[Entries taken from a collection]
▽

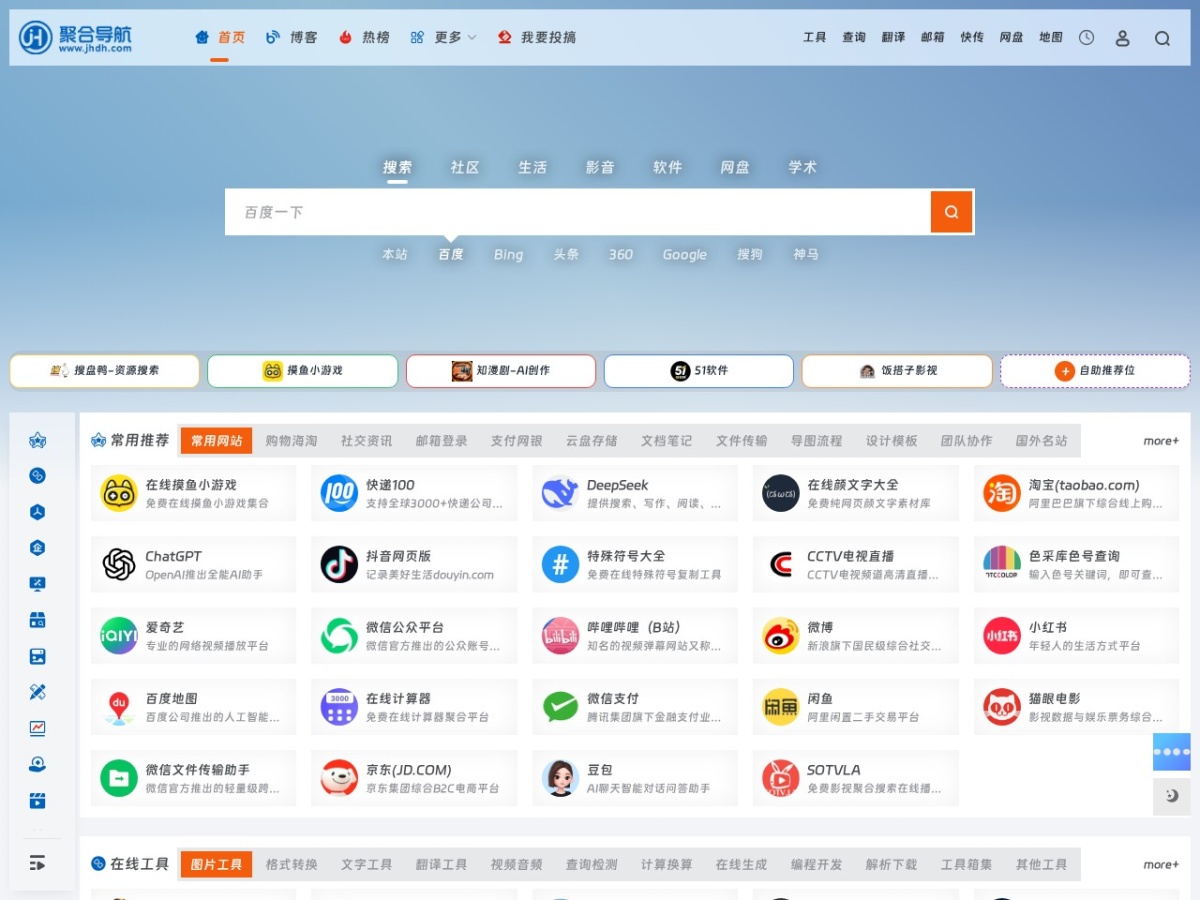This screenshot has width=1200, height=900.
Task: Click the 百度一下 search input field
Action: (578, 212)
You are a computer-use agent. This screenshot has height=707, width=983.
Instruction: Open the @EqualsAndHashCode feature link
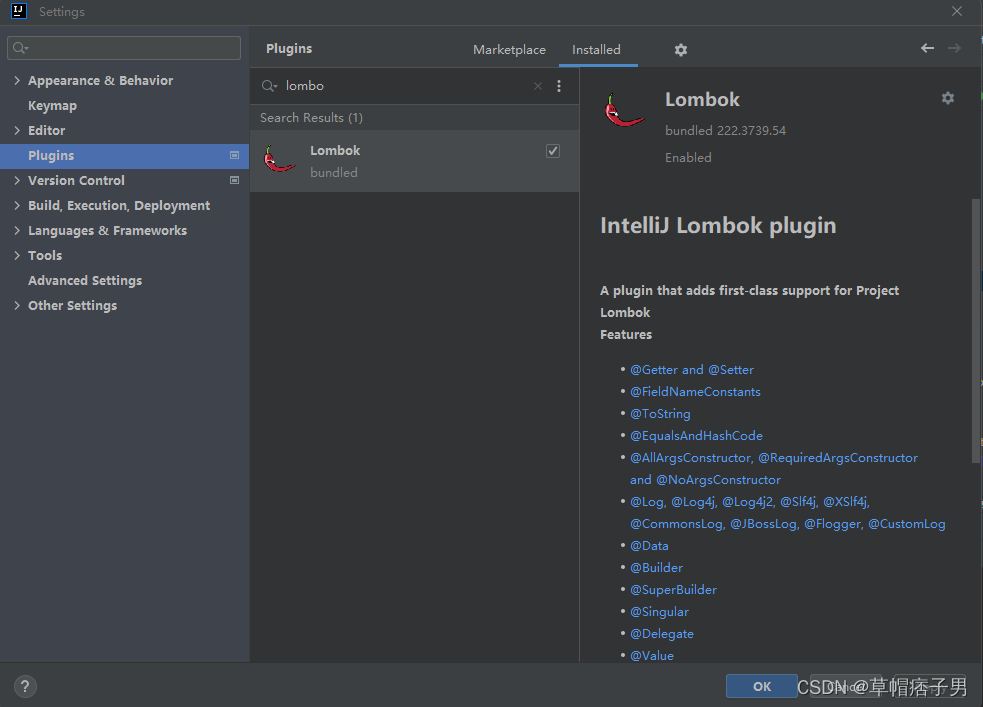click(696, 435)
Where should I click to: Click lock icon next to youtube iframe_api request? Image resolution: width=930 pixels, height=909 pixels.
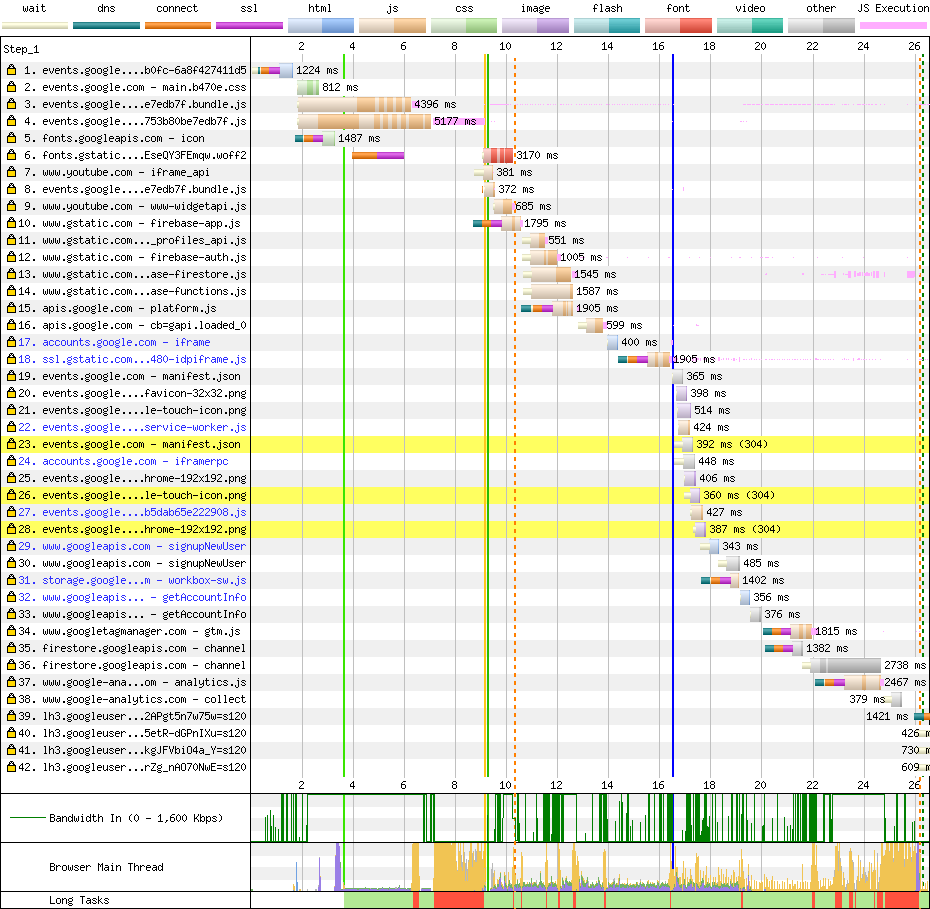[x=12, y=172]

△
▽

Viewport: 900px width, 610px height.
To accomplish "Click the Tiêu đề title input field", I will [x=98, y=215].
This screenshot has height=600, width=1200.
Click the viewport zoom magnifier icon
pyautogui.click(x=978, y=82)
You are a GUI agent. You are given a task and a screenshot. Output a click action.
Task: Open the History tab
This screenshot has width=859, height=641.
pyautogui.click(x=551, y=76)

△

### [Aim of the task]
Your task is to copy each line of the data above that holds "agent".

### [Reply]
You are a computer-use agent. This screenshot has height=707, width=983.
You are a GUI agent. You are given a task and a screenshot. Output a click action.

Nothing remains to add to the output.